2.5.2. Çerçi Ahi Mahmud Zâviyesi

Eğrigöz’de bulunan zâviyenin Yıldırım Bâyezid Dönemi’nde kurulduğu anlaşılmakta olup Dündar Köyü’nde mütemekkin 26 vergi neferi ve dört zeminden elde edilen 820 akçe hâsıl ile deftere kaydedilmiştir. Sultan Mehmed Han tarafından Seyfi oğlu Cömerd’e nişan verildiği defterde berlitilmiş olmakla birlikte Cafer Fakih vakfı tasarruf ettikten sonra vakfın nesh edilip timara verildiği görülmektedir (TADB. TTD. EV. 560, v. 152a).

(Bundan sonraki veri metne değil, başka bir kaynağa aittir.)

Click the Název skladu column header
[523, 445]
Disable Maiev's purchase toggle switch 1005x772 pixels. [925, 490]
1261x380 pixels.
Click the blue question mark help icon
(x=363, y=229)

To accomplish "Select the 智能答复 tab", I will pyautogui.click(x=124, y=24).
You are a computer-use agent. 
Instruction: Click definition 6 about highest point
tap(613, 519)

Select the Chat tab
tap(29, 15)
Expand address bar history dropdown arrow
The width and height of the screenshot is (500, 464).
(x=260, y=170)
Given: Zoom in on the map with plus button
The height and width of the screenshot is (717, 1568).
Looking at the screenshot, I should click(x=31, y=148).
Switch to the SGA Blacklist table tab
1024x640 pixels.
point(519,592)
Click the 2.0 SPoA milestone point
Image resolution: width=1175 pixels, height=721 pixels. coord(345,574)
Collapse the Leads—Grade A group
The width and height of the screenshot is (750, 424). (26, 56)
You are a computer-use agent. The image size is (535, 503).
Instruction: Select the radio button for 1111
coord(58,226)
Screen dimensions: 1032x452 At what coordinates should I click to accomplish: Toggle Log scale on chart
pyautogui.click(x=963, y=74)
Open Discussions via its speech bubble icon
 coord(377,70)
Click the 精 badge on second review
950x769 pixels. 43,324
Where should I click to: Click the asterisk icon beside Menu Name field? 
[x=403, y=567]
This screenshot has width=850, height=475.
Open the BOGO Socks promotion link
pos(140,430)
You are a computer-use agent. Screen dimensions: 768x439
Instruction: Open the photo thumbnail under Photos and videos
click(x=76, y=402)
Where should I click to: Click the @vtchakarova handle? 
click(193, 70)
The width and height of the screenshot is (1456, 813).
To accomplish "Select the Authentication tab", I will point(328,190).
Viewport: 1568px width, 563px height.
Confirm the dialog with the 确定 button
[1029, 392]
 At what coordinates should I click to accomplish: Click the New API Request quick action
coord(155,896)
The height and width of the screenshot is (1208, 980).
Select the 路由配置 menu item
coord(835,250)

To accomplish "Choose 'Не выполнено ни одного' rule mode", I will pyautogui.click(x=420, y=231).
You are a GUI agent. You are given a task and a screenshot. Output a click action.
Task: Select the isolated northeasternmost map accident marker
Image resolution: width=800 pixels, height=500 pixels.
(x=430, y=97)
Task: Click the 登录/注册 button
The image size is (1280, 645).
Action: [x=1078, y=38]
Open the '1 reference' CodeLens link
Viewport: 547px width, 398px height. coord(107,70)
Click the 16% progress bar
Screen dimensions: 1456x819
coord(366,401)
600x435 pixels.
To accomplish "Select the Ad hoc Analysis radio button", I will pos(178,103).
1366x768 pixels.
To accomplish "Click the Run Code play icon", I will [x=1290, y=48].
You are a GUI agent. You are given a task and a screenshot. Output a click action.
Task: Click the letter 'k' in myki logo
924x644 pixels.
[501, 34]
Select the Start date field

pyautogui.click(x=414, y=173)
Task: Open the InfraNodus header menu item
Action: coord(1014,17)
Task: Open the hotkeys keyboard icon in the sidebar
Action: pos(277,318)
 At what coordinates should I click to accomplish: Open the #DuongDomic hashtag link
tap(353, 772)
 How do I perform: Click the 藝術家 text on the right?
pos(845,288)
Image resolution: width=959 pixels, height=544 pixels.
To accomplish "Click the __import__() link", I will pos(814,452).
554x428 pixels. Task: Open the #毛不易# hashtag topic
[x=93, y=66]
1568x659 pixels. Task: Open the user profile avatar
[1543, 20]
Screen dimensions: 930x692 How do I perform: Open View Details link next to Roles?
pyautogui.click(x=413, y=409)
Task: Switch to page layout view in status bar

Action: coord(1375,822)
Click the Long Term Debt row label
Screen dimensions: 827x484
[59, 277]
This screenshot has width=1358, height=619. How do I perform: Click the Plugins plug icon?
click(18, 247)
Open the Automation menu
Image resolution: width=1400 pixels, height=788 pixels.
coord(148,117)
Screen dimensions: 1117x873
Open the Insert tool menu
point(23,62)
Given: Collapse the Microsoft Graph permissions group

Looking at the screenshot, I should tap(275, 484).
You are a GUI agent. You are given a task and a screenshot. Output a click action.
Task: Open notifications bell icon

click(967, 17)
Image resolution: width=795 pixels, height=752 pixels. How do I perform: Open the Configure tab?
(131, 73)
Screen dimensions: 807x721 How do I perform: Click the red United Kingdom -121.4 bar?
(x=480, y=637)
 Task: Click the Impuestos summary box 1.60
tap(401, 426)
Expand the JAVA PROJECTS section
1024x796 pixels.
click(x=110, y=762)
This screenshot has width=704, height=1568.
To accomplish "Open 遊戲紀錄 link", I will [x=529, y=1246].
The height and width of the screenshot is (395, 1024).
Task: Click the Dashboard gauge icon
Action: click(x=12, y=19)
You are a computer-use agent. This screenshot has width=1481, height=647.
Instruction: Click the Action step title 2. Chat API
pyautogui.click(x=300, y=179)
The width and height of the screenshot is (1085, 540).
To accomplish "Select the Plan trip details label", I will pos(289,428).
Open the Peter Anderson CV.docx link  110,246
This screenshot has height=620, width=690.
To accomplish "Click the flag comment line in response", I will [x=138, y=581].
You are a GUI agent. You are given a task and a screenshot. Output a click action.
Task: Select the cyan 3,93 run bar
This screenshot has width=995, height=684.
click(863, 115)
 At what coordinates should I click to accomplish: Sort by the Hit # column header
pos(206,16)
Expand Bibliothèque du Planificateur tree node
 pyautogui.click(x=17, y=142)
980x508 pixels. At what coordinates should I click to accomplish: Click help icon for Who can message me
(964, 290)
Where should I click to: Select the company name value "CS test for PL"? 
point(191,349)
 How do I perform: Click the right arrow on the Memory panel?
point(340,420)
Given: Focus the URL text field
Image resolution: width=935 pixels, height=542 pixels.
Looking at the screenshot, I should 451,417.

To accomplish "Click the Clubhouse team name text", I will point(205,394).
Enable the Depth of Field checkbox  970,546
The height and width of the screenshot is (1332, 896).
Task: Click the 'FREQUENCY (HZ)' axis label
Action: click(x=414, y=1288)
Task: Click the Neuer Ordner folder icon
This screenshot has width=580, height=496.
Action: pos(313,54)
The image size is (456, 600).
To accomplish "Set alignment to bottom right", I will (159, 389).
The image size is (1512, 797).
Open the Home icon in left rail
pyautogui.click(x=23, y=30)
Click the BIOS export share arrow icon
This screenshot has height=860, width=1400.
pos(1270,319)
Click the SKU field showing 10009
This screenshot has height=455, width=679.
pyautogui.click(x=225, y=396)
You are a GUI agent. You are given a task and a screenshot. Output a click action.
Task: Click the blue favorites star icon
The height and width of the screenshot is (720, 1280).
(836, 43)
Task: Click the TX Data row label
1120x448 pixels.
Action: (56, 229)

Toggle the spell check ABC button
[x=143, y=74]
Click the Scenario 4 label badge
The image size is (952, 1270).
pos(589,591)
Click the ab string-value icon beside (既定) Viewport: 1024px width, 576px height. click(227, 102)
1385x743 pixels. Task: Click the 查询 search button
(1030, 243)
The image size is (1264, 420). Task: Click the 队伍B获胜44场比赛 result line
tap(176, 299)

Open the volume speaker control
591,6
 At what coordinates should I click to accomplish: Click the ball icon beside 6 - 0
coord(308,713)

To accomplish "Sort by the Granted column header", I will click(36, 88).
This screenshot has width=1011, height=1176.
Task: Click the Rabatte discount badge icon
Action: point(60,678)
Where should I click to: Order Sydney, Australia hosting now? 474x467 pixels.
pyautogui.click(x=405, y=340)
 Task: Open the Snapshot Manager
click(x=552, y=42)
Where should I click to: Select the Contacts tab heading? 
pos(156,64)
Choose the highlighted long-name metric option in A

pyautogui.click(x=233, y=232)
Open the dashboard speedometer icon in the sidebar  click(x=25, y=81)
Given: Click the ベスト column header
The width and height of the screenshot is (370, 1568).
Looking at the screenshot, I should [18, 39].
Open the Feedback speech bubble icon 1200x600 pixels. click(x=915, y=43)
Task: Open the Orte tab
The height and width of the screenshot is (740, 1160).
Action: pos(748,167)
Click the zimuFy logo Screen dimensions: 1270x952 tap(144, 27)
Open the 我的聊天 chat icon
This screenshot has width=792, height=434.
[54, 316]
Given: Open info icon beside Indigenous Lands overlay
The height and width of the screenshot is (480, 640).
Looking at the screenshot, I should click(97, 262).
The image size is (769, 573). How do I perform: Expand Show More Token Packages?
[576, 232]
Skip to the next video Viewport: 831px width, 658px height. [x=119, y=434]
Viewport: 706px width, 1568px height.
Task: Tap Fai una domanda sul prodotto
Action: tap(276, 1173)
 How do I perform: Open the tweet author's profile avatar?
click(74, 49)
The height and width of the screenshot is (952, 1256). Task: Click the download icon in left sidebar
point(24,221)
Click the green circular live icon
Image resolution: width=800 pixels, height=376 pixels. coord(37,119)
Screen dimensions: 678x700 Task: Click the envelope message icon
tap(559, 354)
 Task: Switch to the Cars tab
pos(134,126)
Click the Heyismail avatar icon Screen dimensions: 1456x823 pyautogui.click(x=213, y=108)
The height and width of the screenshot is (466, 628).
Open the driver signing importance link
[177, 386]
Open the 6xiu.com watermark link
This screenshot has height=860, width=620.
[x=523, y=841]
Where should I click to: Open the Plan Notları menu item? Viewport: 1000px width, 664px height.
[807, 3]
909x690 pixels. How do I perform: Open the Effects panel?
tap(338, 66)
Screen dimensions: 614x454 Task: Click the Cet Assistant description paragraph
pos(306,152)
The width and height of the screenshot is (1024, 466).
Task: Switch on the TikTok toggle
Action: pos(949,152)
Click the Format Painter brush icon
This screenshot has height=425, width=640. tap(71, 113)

2.5.3. Ahi Eşref ve Mahmud Fakih Zâviyesi

Eğrigöz’de kadimden tasarruf olunan zâviyeye 410 akçe hâsıl yazılmış olup söz konusu hâsıl mikdârının Boğuncaağaç Köyü’nde bir çiftlik yerden sağlandığı mukayyeddir. Sultan Bâyezid Han tarafından zâviyeye ayrıca nişân verilmiş olup sırasıyla Musa Fakih, Ömer ve Mustafa, Selim bin Ramazan, Mehmed bin Abdurrahman, Mustafa bin Abdurrahman, Yusuf bin Mahmud ve Selim Fakih mutasarrıf olarak deftere kaydedilmişlerdir (TADB. TTD. EV. 560, v. 153a).

2.5.4. Ahi Ece Zâviyesi

Eğrigöz’de kadimden tasarruf olunan zaviyeye defterde Tutmaçağaç Köyü’nde bir çiftlik yerden sağlanan 300 akçe hâsıl mikdârı yazılmıştır. Sultan Mehmed Han tarafından nişân verilen vakfın mutasarrıfları ise Hacı Hali ve oğulları Musa, Mustafa, Mehmed ve Mehmed’in oğlu Ali olarak kaydedilmiştir (TADB. TTD. EV. 560, v. 156a).

2.5.5. Ahi Yahşi Zâviyesi

Güre Nâhiyesi’nde kadimden tasarruf edilen vakfın Güre nefsinde Saru Ahi Mezrâsı’ndan elde ettiği 420 akçe hâsıl mikdârı defterde mukayyeddir. Sultan Bâyezid Han’dan mukarrernâme verilen vakfın Sarı Ahi oğlu İskender oğlu Mevlâna Lütfullah tasarruf ederken mensûh olup timara verildiği ancak daha sonra tekrar vakfa rücû ettirilerek Lütfullah oğlu Mahmud Fakih ve ondan sonra Ahi Mahmud’un tasarrufuna verildiği mukayyeddir (TADB. TTD. EV. 560, v. 173b).

2.5.6. Ahi Sofu Zâviyesi

Uşak’da bulunan vakfın Çanşa Köyü’nde Karaağaç Çiftliği’nden elde ettiği anlaşılan 249 akçe hâsıl mikdârı defterde mukayyeddir. Ahmed Fakih ve Mehmed veled-i Recep vakfın mutasarrıfları olarak kaydedveled-ilmveled-işlerdveled-ir (TADB. TTD. EV. 560, v. 197b).

77

2.5.7. Ahi Elvan Zâviyesi

Lazkiye’de kadimden tasarruf edildiği anlaşılan zâviyenin Deriyolu Köyü’nde Ahi Salih Çiftliği’nden sağlanan 365 akçe hâsıl mikdârı defterde mukayyeddir. Ahi Elvan’ın Ahi Salih’in kardeşi olduğu defterde belirtilmekte olup zâviyenin Ahi Medet zamanında harap olduğu ve sonra sırasıyla Ahi Salih oğlu Hacı Hasan, Abdi Fakih ve en son İnebeyi Derviş’in tasarruf ettikleri defterde görülmektedir (TADB. TTD. EV. 560, v. 229b).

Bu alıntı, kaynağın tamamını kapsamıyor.